_Quelle:_

────────────────────

Ostwestfälischer Turngau
Samstag, 20.04.2024, 03:11:49
Bericht über das Lehrturnen in Steinheim am 28. und 29. Mai 1927

1. Tag. Gauoberturnwart Pilger, Paderborn hatte in den Blättern des Ostwestfälischen Turngaues zu einem Lehrturnen des 2. Bezirkes in Steinheim aufgerufen. Etwa 30 Turner aus den Kreisen Paderborn und Höxter waren dem Rufe gefolgt. Samstag nachmittag 2 1/2 Uhr begannen im Hillebrand'schen Turnsaal die Uebungen. Gauoberturnwart Pilger begrüßte die Erschienenen und stellte die Namen der Anwesenden fest. Darauf begann gleich ein frisch-fröhliches Turnen.
Den einleitenden Bewegungsübungen folgte ein zweistündiges Barrenturnen von den einfachsten bis zu den kompliziertesten Uebungen, mit besonderer Berücksichtigung der Turnsprache. Mit einer Gruppe Freiübungen beschloß der Gauoberturnwart Pilger die ersten Lehrstunden. Anschließend führte Gauvertreter Meyer zu Köcker, Lippstadt eine Gruppe neuzeitlicher Freiübungen vor, bei denen der Rhythmus nicht durch Kommando, sondern nach dem Atembedürfnis des einzelnen Turners gegeben wurde. Sie interessierten unsere Turner besonders und setzten sie nach 10 Minuten "unter Dampf".

────────────────────

_Aufgaben:_
1 – Prüfe anhand des Berichts, ob die folgenden Aussagen zutreffen, und antworte jeweils mit Ja oder Nein samt den entscheidenden Worten im genauen Wortlaut. (a) Etwa 30 Turner aus den Kreisen Paderborn und Höxter folgten dem Aufruf. (b) Das Barrenturnen dauerte drei Stunden. (c) Bei den Freiübungen von Meyer zu Köcker wurde der Rhythmus per Kommando vorgegeben.
2 – Übernimm aus dem Bericht wortgetreu den Abschnitt, der bei den Worten „Ostwestfälischer Turngau“ einsetzt und nach „ein frisch-fröhliches Turnen.“ endet.
3 – Um welche Uhrzeit begannen laut dem Bericht am Samstag die Übungen?
Stütze dich dabei ausschließlich auf den Bericht.

(Einträge zum Auffinden von Wörtern und Elementen)
────────────────────

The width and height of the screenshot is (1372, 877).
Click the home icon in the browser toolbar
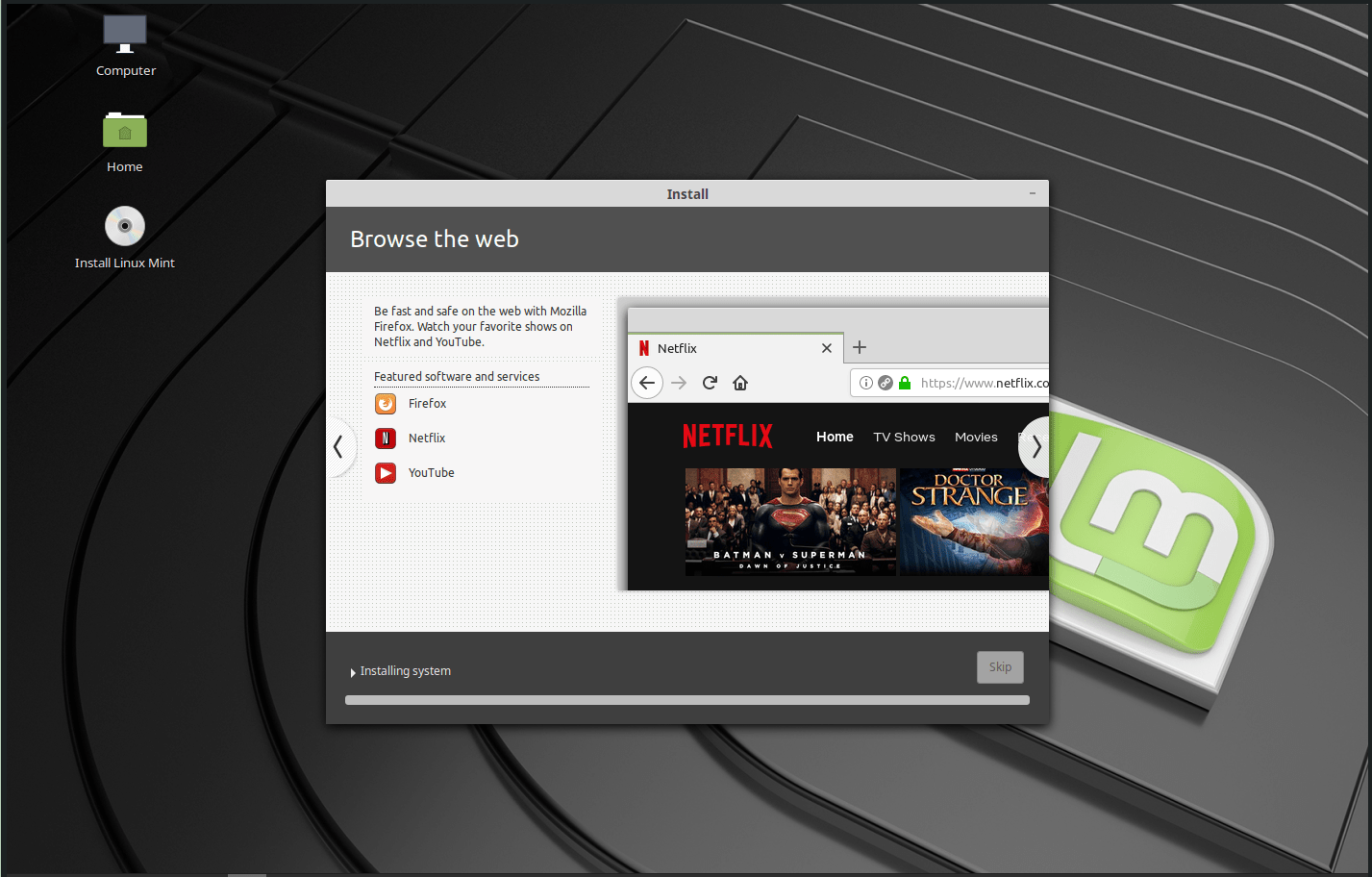click(740, 382)
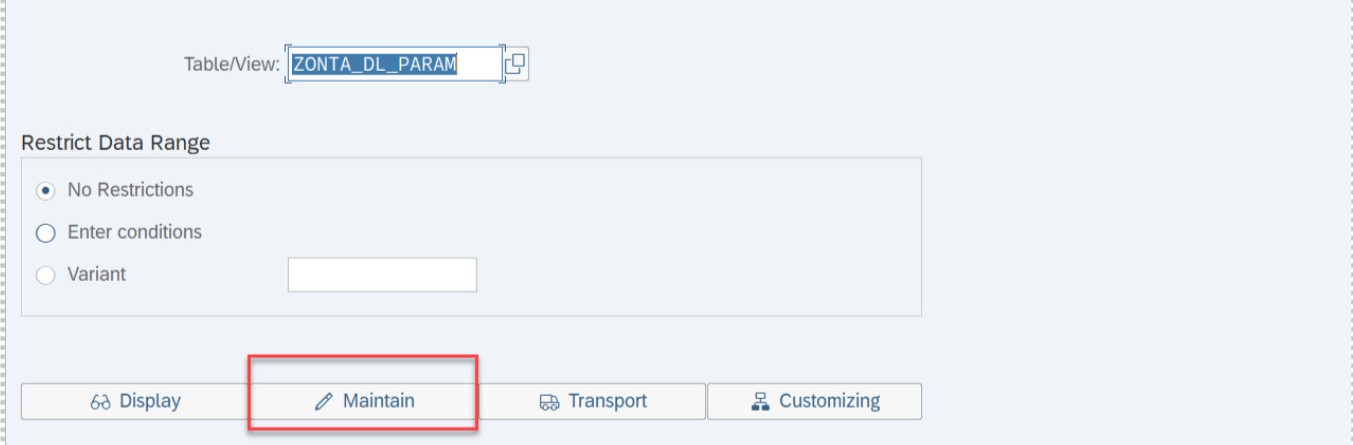The height and width of the screenshot is (445, 1353).
Task: Select the Variant radio button
Action: (x=46, y=274)
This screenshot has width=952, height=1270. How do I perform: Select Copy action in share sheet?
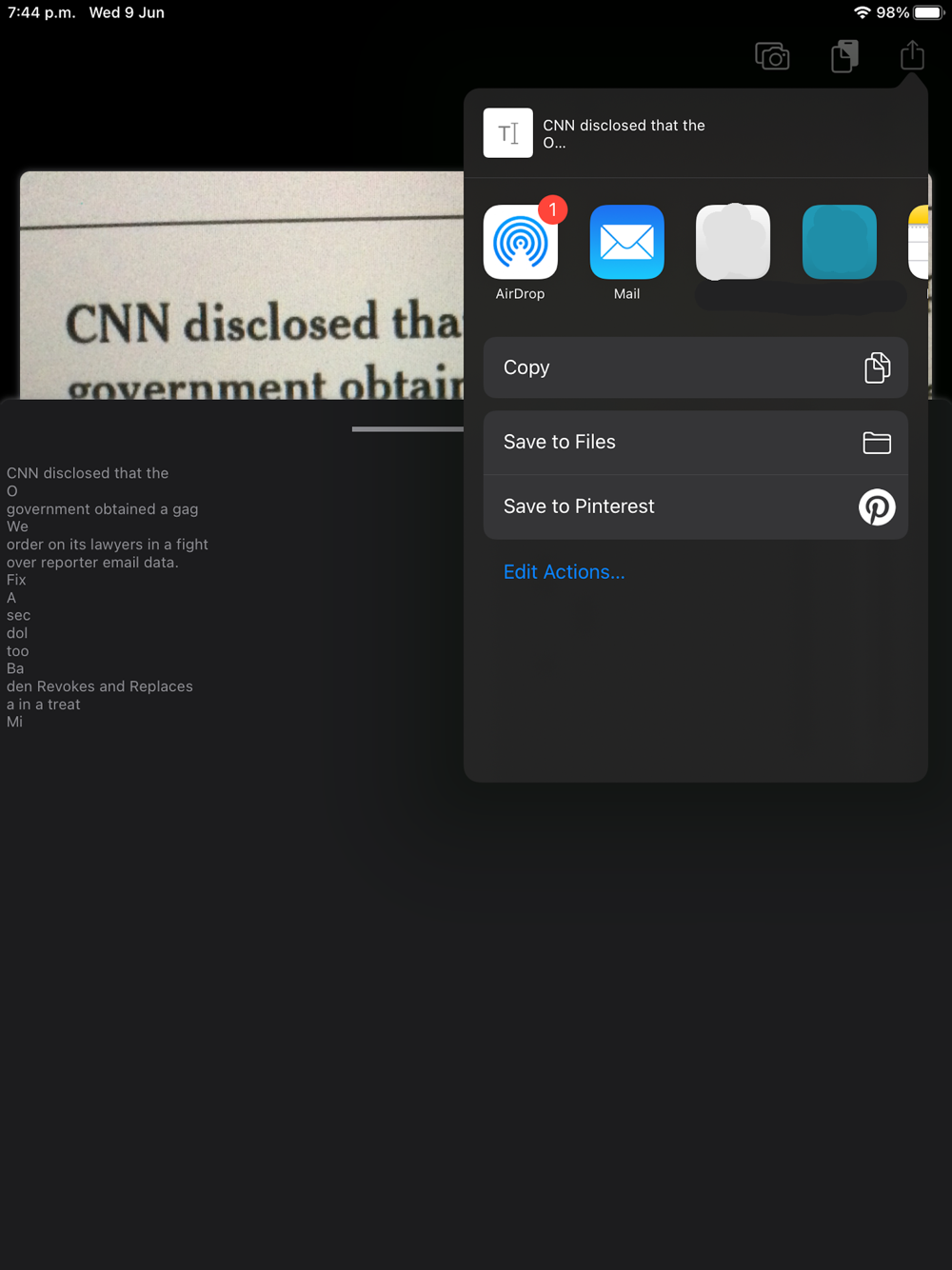(x=696, y=367)
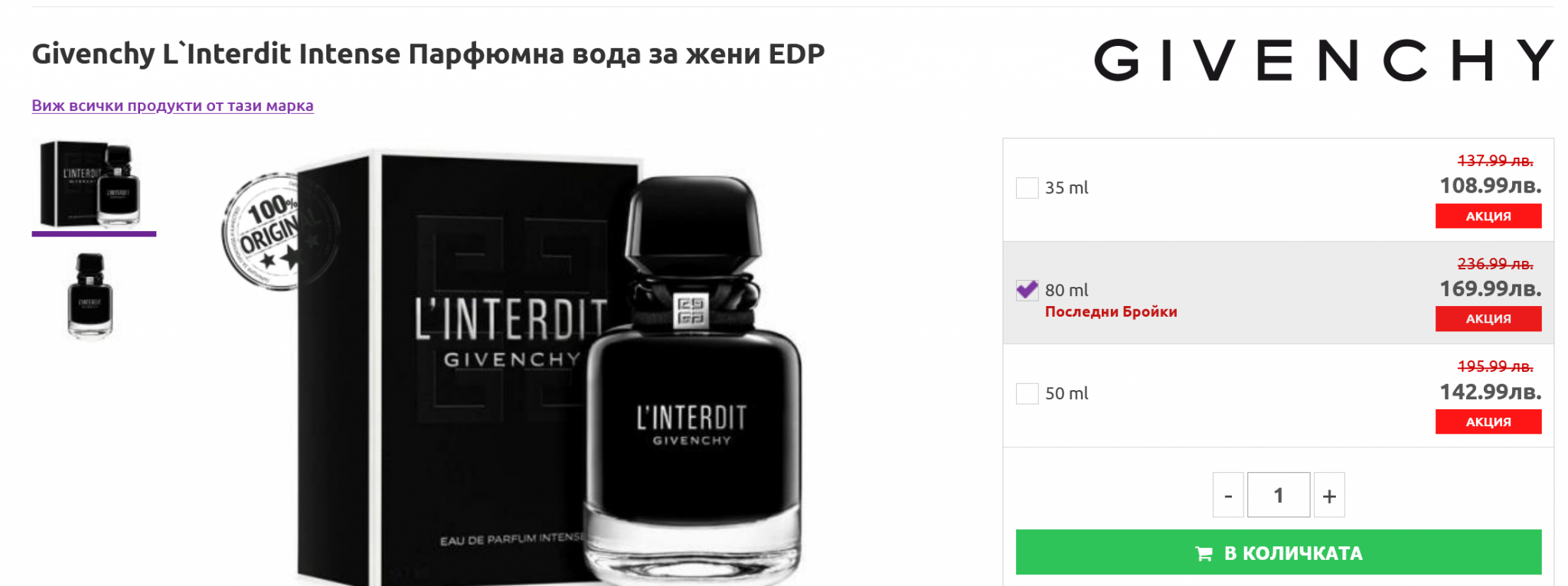Click the Givenchy brand logo
The height and width of the screenshot is (586, 1568).
click(1323, 60)
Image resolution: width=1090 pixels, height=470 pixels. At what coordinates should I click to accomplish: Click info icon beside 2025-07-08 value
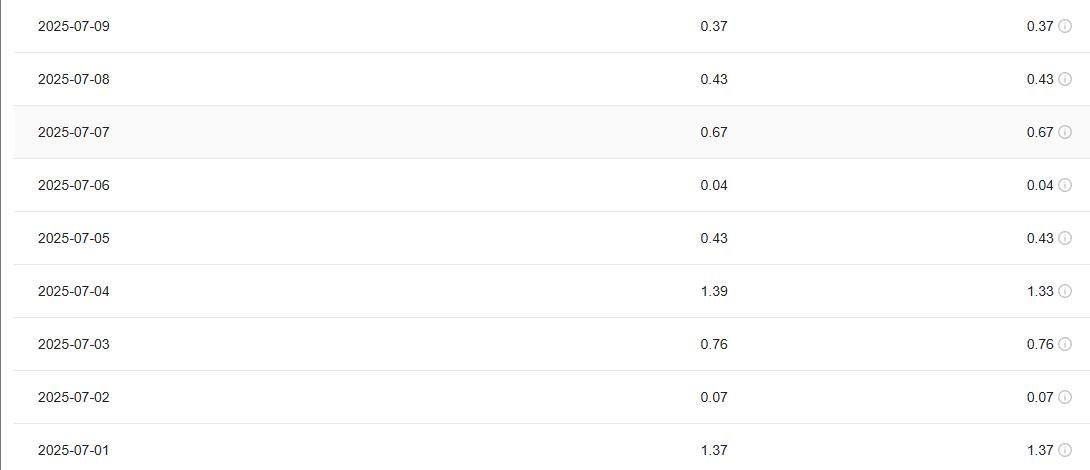(x=1064, y=79)
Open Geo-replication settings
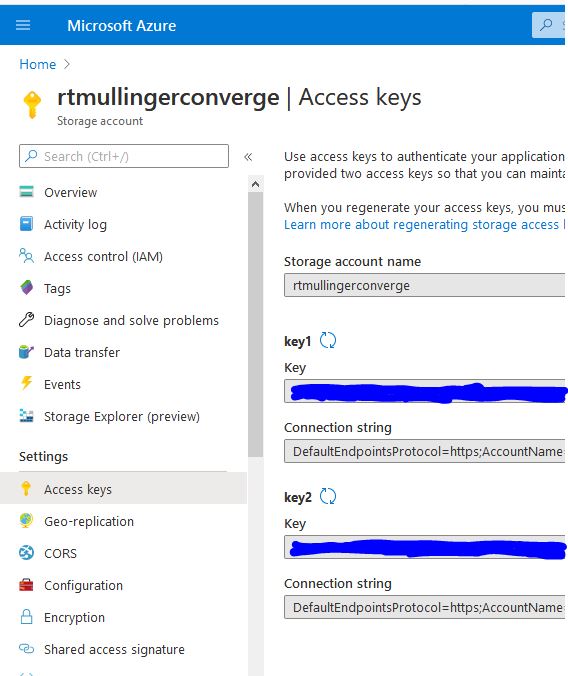The height and width of the screenshot is (676, 568). pyautogui.click(x=89, y=521)
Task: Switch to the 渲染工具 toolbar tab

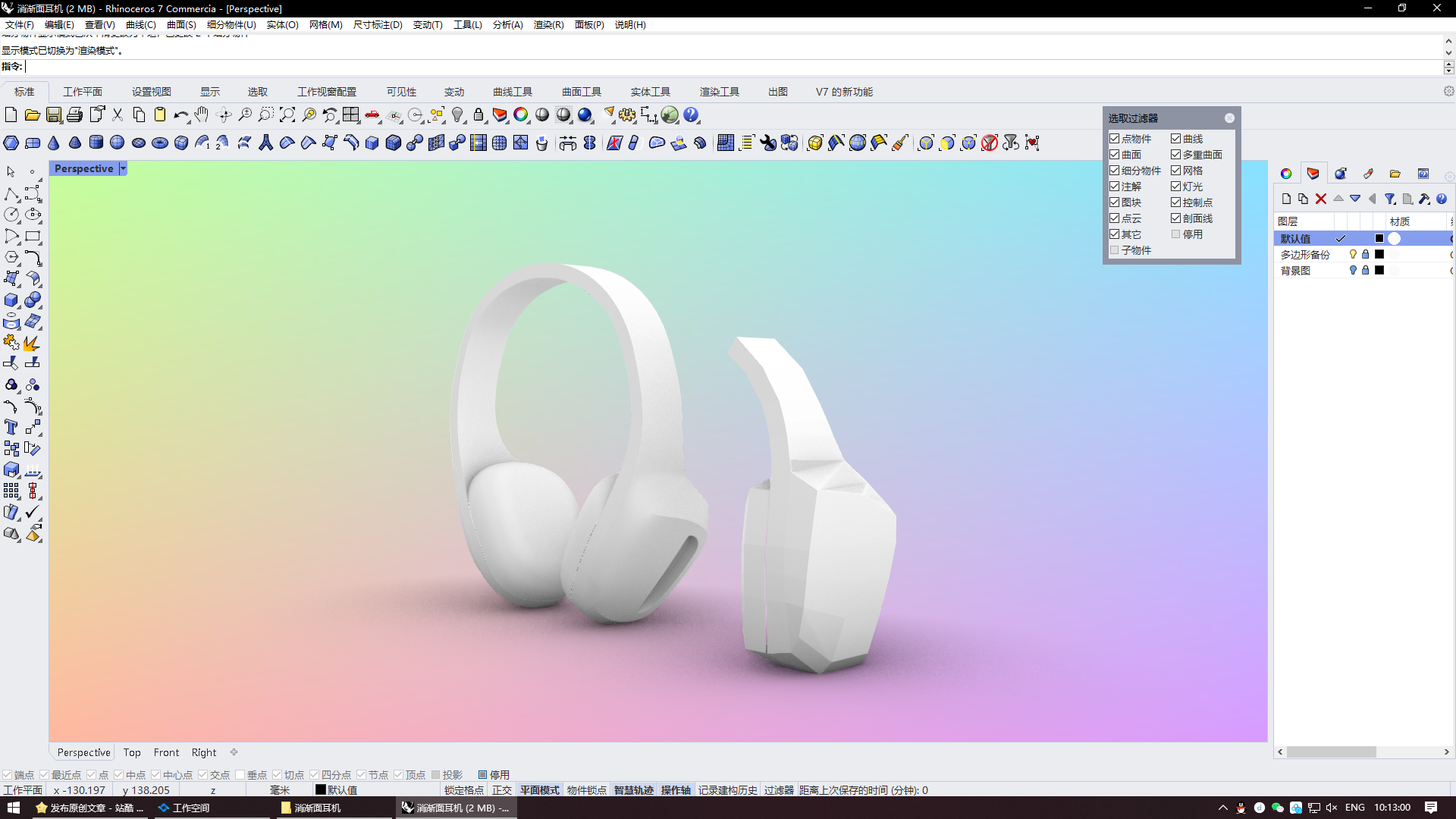Action: coord(719,92)
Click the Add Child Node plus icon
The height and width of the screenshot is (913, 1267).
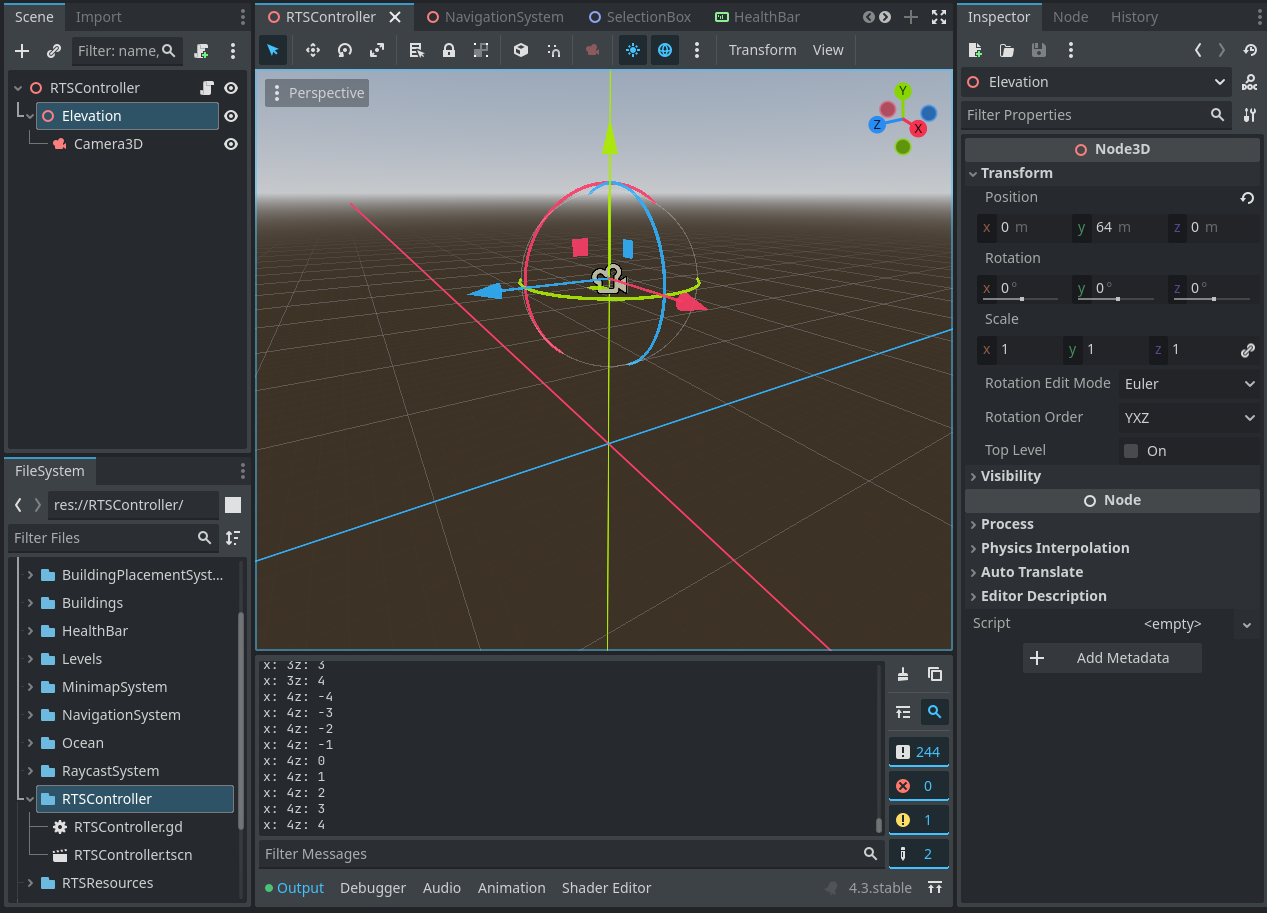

────────────────────

_Lösungen:_
1 –
(a) Ja: „Etwa 30 Turner aus den Kreisen Paderborn und Höxter waren dem Rufe gefolgt.“
(b) Nein: „ein zweistündiges Barrenturnen“
(c) Nein: „der Rhythmus nicht durch Kommando, sondern nach dem Atembedürfnis des einzelnen Turners gegeben wurde“

2 –
Ostwestfälischer Turngau
Samstag, 20.04.2024, 03:11:49
Bericht über das Lehrturnen in Steinheim am 28. und 29. Mai 1927

1. Tag. Gauoberturnwart Pilger, Paderborn hatte in den Blättern des Ostwestfälischen Turngaues zu einem Lehrturnen des 2. Bezirkes in Steinheim aufgerufen. Etwa 30 Turner aus den Kreisen Paderborn und Höxter waren dem Rufe gefolgt. Samstag nachmittag 2 1/2 Uhr begannen im Hillebrand'schen Turnsaal die Uebungen. Gauoberturnwart Pilger begrüßte die Erschienenen und stellte die Namen der Anwesenden fest. Darauf begann gleich ein frisch-fröhliches Turnen.

3 – Um 2 1/2 Uhr nachmittags.